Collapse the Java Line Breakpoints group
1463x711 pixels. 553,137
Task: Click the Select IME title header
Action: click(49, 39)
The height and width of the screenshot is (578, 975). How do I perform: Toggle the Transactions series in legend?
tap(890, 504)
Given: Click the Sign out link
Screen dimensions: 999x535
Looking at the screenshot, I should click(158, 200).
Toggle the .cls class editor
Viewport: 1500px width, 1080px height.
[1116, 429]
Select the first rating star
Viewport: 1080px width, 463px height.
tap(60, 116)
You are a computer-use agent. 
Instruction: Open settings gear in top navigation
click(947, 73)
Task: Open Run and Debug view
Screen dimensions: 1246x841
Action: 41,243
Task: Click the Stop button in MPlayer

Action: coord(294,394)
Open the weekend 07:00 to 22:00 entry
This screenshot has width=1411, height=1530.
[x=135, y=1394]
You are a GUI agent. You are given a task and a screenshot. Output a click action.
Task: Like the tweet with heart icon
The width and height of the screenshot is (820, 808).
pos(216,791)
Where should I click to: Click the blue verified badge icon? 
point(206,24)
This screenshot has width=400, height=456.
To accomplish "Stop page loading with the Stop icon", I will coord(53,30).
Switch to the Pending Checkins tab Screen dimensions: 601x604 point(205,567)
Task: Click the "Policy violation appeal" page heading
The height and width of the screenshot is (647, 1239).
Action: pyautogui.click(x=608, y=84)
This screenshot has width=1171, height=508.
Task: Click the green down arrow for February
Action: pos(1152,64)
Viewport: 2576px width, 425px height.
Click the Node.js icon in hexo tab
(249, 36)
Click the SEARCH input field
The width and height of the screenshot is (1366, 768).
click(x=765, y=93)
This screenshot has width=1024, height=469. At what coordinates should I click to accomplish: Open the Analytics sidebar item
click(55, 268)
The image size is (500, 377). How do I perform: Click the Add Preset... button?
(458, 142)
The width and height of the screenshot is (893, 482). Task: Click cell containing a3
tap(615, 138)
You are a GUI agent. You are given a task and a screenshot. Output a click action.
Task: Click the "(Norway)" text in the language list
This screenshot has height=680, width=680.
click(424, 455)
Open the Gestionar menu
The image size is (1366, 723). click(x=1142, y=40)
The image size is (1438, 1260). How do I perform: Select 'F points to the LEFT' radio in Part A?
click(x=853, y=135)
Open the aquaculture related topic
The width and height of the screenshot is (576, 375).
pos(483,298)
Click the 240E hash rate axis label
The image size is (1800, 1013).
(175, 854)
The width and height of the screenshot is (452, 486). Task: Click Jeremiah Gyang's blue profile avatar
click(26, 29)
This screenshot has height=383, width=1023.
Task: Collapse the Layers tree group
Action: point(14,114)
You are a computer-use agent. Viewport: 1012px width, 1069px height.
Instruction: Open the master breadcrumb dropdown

——————————

*ABOUT THIS TASK*
From the listing above, collect each line in which the string "computer" appears.

*FINAL ANSWER*
You are a computer-use agent. 
You are a computer-use agent. Viewport: 1012px width, 1069px height.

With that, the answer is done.